[Records of locating words and elements]
┌────────

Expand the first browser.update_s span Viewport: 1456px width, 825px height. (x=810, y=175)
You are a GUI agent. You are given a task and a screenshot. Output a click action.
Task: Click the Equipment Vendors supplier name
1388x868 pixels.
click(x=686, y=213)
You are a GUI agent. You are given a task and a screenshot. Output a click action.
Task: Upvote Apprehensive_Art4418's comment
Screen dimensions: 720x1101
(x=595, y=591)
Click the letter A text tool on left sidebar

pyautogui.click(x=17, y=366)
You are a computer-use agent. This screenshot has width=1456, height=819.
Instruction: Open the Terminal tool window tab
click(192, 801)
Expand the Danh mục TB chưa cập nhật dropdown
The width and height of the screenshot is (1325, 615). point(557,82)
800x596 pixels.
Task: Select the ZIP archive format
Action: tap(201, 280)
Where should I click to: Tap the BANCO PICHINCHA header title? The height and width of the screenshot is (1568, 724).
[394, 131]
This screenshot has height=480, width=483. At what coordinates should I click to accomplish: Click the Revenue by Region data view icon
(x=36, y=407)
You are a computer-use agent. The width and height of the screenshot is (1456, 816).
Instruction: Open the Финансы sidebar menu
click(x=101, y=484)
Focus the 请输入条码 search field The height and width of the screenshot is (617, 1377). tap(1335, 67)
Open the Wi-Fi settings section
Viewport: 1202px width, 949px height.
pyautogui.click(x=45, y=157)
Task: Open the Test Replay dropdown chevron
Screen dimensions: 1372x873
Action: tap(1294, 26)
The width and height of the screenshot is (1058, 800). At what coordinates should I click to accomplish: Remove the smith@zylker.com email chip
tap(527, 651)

└────────

## YOUR TASK
Quote the stretch of the listing from the line containing "This screenshot has height=480, width=483." through the line containing "click(x=101, y=484)", reproducing each line verbatim.

## RESULT OF THE EXERCISE
This screenshot has height=480, width=483. At what coordinates should I click to accomplish: Click the Revenue by Region data view icon
(x=36, y=407)
You are a computer-use agent. The width and height of the screenshot is (1456, 816).
Instruction: Open the Финансы sidebar menu
click(x=101, y=484)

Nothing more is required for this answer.